§ Work item
Your answer should be the lines of the data below that contain "click".

Content starts

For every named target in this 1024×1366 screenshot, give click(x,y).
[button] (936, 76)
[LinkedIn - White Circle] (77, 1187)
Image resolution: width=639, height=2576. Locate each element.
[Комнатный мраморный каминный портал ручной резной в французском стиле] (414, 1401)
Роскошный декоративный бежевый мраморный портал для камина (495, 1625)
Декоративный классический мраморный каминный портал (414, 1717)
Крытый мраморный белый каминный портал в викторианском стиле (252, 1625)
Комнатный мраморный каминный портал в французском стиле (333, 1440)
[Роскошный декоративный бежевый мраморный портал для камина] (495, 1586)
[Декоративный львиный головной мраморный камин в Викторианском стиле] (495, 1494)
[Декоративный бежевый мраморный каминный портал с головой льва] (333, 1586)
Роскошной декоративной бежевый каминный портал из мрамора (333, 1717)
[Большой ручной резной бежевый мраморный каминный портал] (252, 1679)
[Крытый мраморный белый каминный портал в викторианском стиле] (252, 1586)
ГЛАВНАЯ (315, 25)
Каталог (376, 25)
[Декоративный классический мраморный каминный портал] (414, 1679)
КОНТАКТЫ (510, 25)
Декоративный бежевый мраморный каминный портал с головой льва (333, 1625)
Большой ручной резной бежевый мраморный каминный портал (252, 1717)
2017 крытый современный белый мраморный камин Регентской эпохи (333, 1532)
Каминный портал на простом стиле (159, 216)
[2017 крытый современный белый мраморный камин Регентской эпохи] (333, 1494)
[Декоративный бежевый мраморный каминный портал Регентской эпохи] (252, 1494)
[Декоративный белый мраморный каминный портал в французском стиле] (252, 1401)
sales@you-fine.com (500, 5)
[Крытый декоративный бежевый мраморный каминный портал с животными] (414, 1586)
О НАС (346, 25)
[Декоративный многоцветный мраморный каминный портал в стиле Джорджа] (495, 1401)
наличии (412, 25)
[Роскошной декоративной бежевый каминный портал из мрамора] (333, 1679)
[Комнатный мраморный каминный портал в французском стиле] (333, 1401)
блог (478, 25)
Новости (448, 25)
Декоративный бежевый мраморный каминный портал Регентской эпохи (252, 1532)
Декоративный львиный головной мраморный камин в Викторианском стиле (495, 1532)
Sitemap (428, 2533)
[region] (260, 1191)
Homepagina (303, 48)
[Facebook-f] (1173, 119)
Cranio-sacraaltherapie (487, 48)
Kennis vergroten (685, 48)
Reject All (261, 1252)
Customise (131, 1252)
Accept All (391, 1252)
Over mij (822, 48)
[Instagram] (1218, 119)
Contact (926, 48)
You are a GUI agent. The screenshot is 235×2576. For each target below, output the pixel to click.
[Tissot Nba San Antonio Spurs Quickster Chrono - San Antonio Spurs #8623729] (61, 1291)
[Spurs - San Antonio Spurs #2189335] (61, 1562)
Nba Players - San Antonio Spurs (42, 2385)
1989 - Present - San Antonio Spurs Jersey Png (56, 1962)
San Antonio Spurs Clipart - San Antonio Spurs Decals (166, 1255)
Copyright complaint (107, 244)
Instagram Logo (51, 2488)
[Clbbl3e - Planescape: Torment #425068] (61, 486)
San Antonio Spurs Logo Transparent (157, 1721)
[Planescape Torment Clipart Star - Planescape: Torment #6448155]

Content ends

§ Task result
For every named target in this 1024×1366 screenshot, give click(x,y).
You are a GUI agent. The screenshot is 235×2576. For each target below, output the pixel to click.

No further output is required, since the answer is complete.